A rural ballet everyone should see at least once.
Even now I could kick myself because the day I was privy to this delightful show, I forgot my camera at home. Yip, dreadful but never mind. It started off with a walk from the Deutsch Schützen Hall and even before I saw them, I heard them.
Walking towards the country lane that meanders beautifully between the various fields I heard a tractor. Nothing unusual except it was going at a faster speed than normal. A big tractor with its trailer brim full of crushed maize. The only reason I knew it was crushed maize was the fact that with the speedy driving, bits were being caught up in the wind and floated down to the ground in front of me, almost like a prelude. At least I solved that particular puzzle. There are sporadic bits of crushed anything on the various lanes.
If you've ever seen a combine harvester, you know they are huge. Huge and rather scary when one comes towards you on an open road. Best to pull over and let it pass. Most of the times its fangs take over half of the oncoming lane in any case. You actually get to hear a combine harvester driving before you see it. It gives off a grumbling roar of engine noise, that trumps a mere tractor by far.
As I turned the first corner into the country lane, I stopped in awe. Well, at first there was a tad bit of caution and dare I say had a healthy respect for those huge fangs. The driver lords it majestically in his driver's sofa, so far up in that tiny capsule and just in case he has a blind side, I stopped a very safe distance away.
Just as well I could stand and be a spectator of this rural ballet. The supporting stars were two tractors and their huge trailers, although they alternated on stage. The star of the show was this combine harvester. Oh, you should have seen it manoeuvre as gracefully as a ballerina around the maize field. Not a centimeter misjudged and reversing with a skill that even the most experienced taxi driver never attains.

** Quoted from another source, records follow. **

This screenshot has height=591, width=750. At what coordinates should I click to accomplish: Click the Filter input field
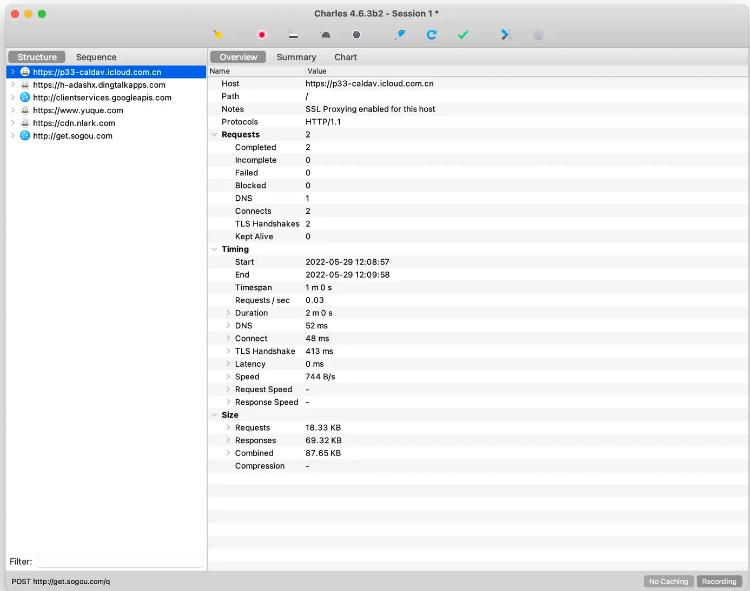pyautogui.click(x=119, y=562)
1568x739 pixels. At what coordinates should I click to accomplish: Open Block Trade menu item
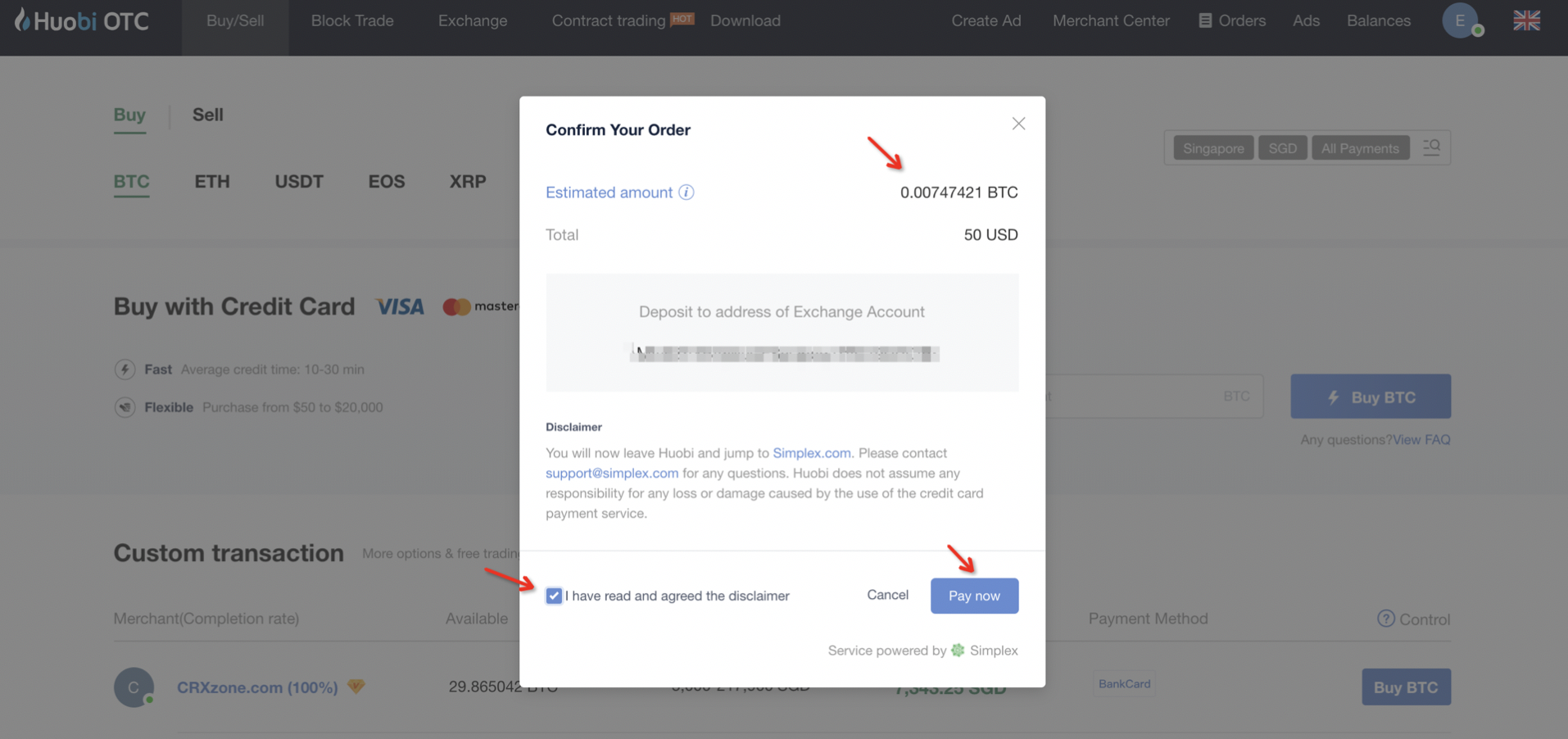tap(352, 20)
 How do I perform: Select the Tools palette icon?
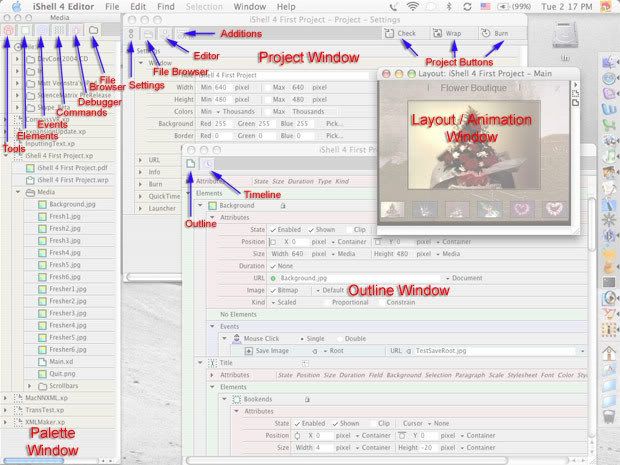9,31
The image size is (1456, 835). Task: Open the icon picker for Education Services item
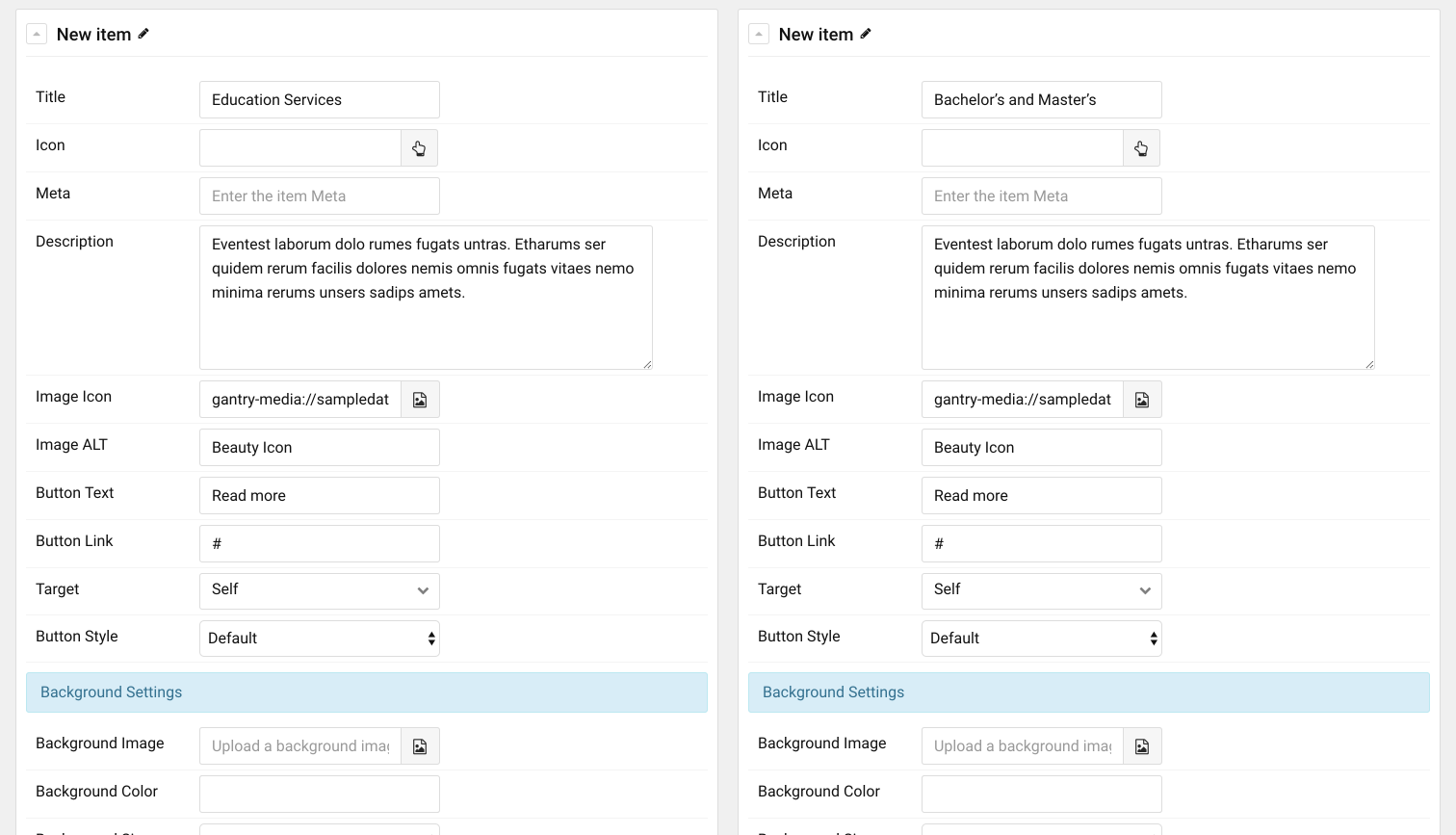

All the while, the Stack of the combine harvester was spewing out a continuous flow of cut up maize. And here is where the waltz comes into play. The tractor drivers follow in a close two step each and every move of the big machine and catch every morsel of the chopped maize. The combine moves an inch to the left, the tractor does too. A reversing of the one, mirrors a similar move on the other.
This whole production goes in five minute intervals as this is how fast the trailer is filled. They must have had plenty of rehearsals, because the way the two tractors alternated in collection the spew of chopped maize was poetry in motion and a joy to behold...
Harvest time is not yet over and you'll be able to catch a performance at a field near you...well worth it.